*Collected data*.
/---

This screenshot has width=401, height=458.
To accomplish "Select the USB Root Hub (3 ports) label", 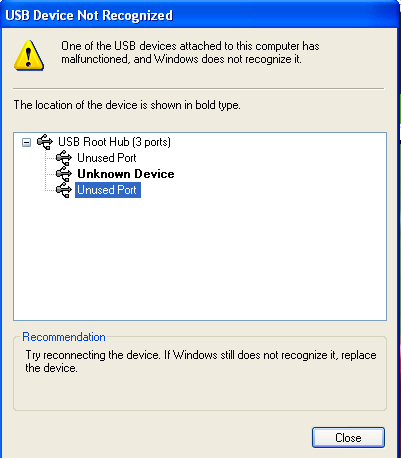I will coord(114,142).
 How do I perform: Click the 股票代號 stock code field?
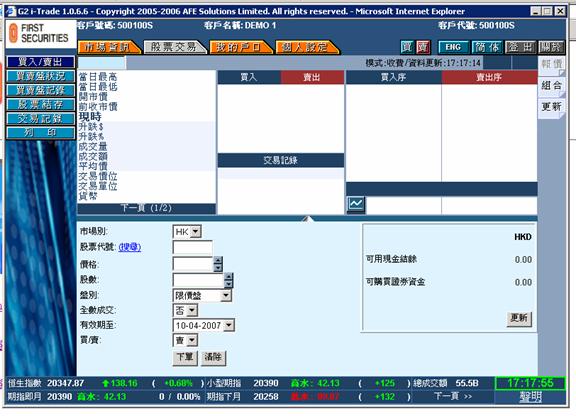[192, 247]
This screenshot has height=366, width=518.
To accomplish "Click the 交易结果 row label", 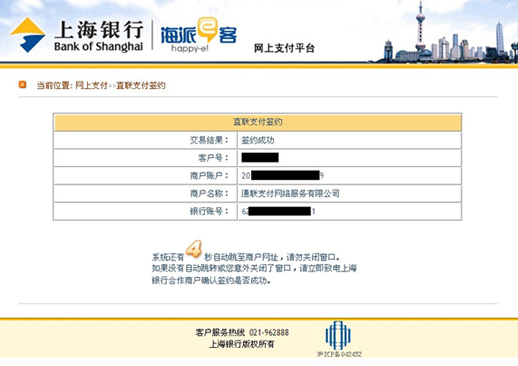I will 209,140.
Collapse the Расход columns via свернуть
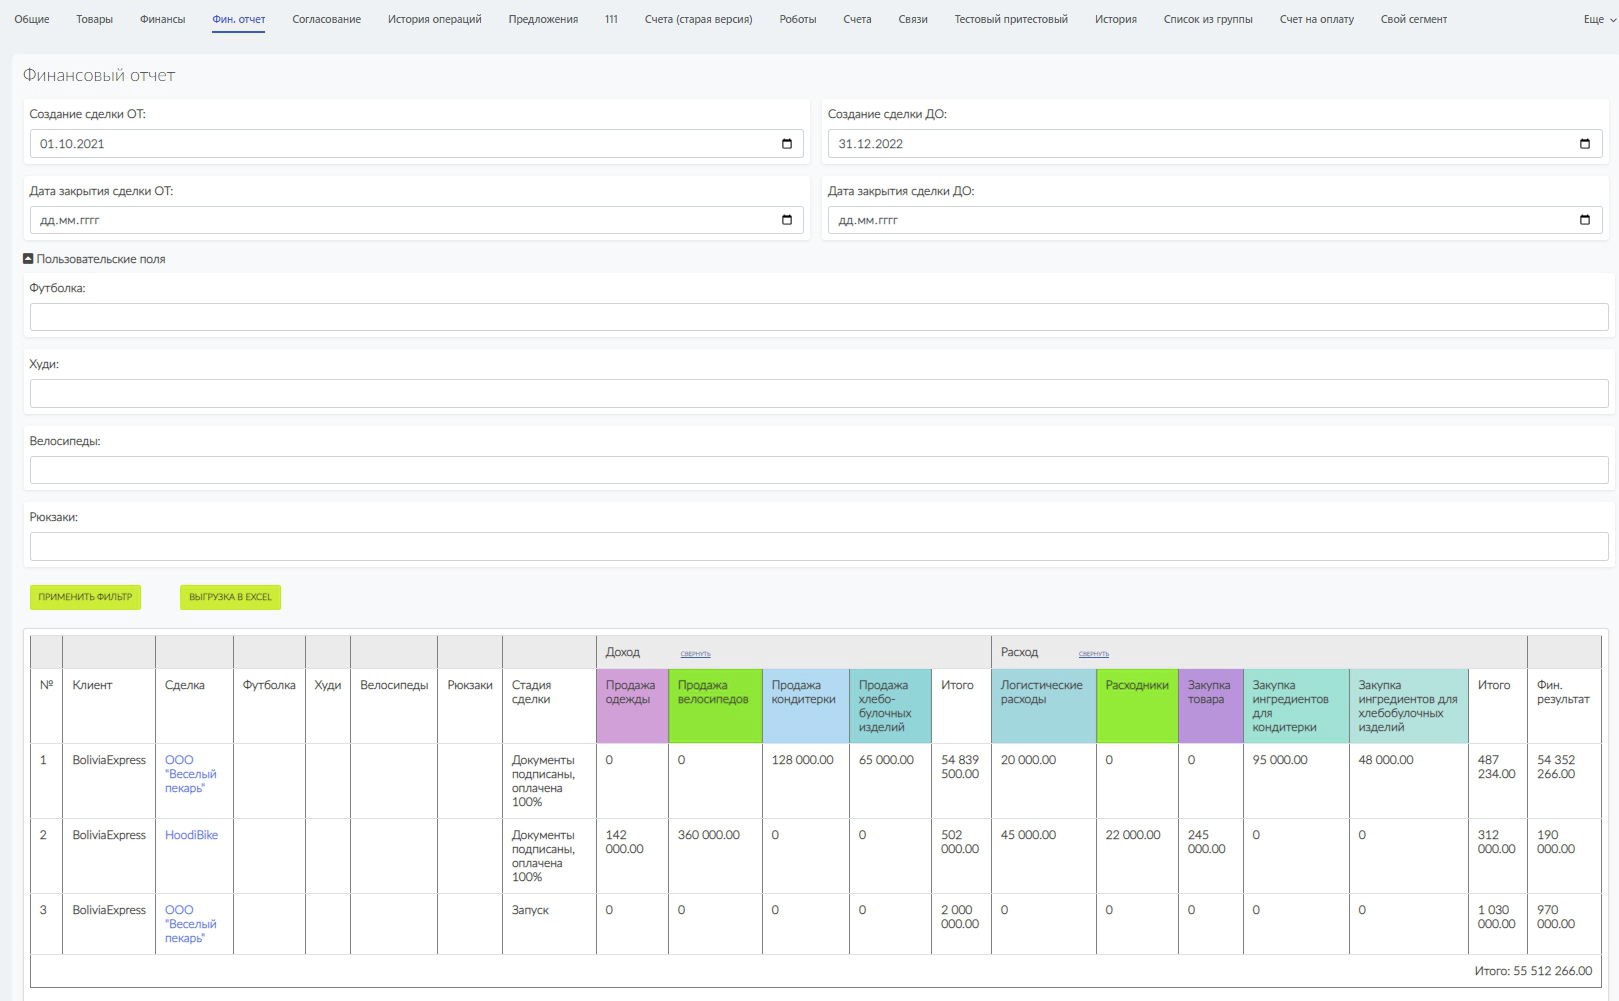Image resolution: width=1619 pixels, height=1001 pixels. (x=1093, y=654)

\---

*PROBLEM*.
Show every line above in which the word "This" appears.

*EXERCISE RESPONSE*.
This screenshot has width=401, height=458.
This screenshot has height=366, width=518.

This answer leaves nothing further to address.